Britain's most senior female judge has criticised the government's plans to cut £350 million of spending on legal aid.
Supreme Court judge Baroness Hale warned that the planned withdrawal of legal aid from cases involving private family law, employment, immigration and clinical negligence, and some involving debt, housing and welfare, would "have a disproportionate effect upon the poorest and most vulnerable in society".
The planned reforms are part of the Legal Aid, Sentencing and Punishment Bill, which will have its second reading in the Commons today.
Baroness Hale warned that the changes will lead to more people representing themselves in court, slowing down cases and costing the taxpayer more money than would have been spent on legal aid. "The idea that the law in some of these areas is simple and easy to understand is laughable," she said at the Henry Hodge Memorial lecture hosted by the Law Society on Monday evening.

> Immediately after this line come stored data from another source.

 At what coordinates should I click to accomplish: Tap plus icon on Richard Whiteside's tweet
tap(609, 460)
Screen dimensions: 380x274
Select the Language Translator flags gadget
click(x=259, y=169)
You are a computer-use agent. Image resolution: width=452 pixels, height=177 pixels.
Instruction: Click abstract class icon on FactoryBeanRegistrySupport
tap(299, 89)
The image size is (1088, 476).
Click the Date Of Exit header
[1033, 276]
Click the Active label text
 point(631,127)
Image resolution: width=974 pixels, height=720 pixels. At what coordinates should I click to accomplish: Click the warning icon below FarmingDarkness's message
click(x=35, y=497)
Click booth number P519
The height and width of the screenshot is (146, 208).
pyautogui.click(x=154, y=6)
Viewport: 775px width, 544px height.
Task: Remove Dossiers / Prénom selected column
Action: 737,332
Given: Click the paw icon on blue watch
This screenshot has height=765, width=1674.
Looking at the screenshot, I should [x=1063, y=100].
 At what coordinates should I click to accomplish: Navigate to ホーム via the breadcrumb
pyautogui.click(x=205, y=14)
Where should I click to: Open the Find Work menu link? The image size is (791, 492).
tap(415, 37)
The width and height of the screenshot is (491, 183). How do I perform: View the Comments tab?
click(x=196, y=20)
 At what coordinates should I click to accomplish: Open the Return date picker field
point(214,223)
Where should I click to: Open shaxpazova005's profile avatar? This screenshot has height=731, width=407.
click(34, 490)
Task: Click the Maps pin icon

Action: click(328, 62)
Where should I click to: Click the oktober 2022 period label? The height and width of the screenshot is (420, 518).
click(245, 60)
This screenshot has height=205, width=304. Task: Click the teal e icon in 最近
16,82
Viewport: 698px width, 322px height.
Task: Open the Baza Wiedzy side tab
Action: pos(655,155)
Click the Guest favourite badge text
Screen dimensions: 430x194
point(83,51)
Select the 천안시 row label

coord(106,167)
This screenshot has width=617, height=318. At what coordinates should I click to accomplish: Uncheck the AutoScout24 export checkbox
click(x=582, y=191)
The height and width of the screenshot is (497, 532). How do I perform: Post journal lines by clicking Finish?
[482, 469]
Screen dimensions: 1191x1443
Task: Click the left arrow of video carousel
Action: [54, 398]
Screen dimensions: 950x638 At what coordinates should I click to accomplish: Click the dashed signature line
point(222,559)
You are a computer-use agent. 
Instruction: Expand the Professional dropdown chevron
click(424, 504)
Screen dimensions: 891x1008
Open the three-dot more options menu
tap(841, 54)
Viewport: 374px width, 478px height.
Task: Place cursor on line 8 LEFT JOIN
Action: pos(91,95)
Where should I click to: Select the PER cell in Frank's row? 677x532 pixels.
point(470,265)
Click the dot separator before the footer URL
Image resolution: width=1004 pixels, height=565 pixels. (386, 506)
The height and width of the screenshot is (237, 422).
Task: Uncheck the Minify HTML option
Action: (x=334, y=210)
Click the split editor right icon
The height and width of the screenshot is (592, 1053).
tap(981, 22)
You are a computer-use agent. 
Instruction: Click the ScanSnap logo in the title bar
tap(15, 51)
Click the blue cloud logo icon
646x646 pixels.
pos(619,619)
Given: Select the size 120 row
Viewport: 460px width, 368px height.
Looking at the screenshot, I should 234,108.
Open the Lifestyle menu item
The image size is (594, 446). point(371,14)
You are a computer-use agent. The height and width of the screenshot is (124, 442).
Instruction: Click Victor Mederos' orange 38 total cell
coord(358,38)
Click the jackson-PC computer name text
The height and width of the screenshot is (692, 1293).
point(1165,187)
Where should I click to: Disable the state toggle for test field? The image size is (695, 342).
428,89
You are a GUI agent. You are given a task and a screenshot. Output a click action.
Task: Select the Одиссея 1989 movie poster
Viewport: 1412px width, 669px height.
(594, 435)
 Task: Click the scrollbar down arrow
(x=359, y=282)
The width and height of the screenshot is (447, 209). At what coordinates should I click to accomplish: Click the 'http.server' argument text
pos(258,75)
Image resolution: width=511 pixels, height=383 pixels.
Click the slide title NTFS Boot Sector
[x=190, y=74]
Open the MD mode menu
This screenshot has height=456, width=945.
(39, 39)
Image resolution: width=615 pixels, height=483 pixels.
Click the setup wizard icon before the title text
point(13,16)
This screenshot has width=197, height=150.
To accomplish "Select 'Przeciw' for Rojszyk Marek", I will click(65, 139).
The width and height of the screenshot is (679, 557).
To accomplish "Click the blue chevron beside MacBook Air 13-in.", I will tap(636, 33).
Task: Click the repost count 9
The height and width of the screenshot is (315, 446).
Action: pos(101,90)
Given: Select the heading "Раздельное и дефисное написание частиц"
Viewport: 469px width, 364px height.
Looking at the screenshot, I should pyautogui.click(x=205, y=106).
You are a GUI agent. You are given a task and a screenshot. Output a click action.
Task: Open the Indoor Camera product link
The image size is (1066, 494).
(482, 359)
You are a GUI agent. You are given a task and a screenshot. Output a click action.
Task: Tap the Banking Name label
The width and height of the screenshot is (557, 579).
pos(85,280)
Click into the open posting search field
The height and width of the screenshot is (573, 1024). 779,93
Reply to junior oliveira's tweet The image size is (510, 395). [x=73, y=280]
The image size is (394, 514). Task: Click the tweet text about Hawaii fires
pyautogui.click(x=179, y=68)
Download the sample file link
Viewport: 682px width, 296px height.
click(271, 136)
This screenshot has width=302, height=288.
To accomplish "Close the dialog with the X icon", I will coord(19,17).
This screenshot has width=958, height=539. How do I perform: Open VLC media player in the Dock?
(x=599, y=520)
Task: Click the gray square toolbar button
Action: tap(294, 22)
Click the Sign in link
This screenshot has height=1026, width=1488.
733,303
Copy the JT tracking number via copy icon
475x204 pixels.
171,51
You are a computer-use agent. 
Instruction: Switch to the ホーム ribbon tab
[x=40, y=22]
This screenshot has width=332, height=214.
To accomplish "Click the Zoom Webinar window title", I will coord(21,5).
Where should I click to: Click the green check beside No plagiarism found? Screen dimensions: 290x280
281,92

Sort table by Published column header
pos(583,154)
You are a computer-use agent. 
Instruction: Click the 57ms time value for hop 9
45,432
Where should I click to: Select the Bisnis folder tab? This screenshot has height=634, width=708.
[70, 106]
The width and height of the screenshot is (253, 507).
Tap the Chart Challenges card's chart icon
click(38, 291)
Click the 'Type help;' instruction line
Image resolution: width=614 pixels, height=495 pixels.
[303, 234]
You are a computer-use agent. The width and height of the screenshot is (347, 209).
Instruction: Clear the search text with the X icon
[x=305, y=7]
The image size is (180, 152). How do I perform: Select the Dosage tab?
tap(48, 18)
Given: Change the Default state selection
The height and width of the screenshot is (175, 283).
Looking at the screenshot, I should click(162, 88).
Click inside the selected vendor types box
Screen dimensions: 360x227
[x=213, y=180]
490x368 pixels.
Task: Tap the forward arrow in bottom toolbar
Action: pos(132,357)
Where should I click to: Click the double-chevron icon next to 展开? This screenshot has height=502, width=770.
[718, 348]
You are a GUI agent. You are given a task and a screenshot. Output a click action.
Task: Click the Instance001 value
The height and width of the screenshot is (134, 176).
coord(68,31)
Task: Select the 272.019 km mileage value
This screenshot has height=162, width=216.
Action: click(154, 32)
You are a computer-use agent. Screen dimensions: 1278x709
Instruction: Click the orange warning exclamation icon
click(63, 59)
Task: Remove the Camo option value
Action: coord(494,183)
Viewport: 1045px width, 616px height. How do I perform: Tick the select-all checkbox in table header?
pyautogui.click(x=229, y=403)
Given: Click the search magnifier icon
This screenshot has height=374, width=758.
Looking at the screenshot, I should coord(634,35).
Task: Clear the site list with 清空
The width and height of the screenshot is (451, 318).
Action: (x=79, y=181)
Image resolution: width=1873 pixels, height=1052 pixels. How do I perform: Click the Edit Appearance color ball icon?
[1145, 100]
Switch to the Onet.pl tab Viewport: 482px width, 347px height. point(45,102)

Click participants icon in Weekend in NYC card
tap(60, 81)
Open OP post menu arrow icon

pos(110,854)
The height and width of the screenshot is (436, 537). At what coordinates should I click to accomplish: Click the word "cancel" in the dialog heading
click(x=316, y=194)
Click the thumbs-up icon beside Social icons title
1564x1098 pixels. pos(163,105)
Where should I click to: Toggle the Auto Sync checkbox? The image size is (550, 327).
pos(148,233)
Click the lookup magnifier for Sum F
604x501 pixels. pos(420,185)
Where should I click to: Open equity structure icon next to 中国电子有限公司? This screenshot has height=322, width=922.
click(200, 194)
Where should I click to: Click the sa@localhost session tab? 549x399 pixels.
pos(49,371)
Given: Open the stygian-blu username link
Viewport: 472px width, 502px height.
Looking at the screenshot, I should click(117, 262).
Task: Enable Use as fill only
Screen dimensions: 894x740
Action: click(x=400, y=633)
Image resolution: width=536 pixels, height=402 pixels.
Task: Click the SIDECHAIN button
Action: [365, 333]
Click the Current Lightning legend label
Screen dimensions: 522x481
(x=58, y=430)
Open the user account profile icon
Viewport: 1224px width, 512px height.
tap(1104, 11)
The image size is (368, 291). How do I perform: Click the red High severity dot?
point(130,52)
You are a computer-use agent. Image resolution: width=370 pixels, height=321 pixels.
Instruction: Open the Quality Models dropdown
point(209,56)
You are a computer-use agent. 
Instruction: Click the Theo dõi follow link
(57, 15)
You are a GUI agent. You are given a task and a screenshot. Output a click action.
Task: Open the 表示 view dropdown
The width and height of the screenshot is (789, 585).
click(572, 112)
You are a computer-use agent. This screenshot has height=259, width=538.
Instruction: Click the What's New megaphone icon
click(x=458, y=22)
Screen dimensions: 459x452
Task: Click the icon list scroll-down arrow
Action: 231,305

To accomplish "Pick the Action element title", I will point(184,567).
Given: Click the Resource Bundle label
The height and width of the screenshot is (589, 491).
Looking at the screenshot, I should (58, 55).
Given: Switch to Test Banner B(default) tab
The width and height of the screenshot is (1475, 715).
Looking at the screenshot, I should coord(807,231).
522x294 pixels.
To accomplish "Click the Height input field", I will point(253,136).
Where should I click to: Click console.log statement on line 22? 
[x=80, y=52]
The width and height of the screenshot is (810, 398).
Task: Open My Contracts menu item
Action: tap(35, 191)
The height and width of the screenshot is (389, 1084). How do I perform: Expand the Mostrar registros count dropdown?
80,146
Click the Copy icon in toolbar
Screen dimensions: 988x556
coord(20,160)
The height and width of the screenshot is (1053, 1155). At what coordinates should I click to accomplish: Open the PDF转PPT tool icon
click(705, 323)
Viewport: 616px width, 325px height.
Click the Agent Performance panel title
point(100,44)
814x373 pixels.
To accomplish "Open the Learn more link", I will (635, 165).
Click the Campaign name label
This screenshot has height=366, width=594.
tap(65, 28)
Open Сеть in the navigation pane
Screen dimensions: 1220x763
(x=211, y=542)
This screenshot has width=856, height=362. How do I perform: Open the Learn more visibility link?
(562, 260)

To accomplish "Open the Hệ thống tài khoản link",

Des Hudson, chief executive of the Law Society said today that a reduction in legal aid could lead to a rise in criminality as people seek vigilante-style retribution outside of the court system.
"This Bill, if enacted, will make our society a less fair place to live," Hudson said. He also warned that the bill would damage social cohesion by giving the wealthy access to a court system that will be closed to the poor in practice.
Others claim the cuts may lead to the closure of 56 English and Welsh law centres, which provide legal advice for those without access to a solicitor. Moves to end the right to free advice from a solicitor upon arrest have also been attacked, as have planned caps to compensation for wrongful arrest.
Justice Secretary Kenneth Clarke argues that reforms to legal aid are a necessary overhaul needed to reduce costs and make the justice system more efficient. In an interview with the Today programme this morning, the justice secretary repeated his claim that the UK's legal aid system is the costliest in Europe "by far".
Legal aid currently costs more than £2billion a year, according to the government, or £39 per capita, compared to £5 per capita in France, Spain and Germany. They argue that reforms to 'no win, no fee' deals and a greater reliance on mediation will help to reduce costs and lead to cheaper, quicker outcomes on more cases.
Clarke's opponents could sense an opportunity to roll back on some of the bill's most contentious measures after last week's U-turn on sentencing reform.
The justice secretary's initial plans to introduce 50 percent discounts for guilty pleas were abandoned by Downing Street after widespread criticism. The U-turn took out 3,400 of a planned 6,000 reduction in prisoner numbers from the 85,000 currently in the system, leaving a £140million hole in his department budget.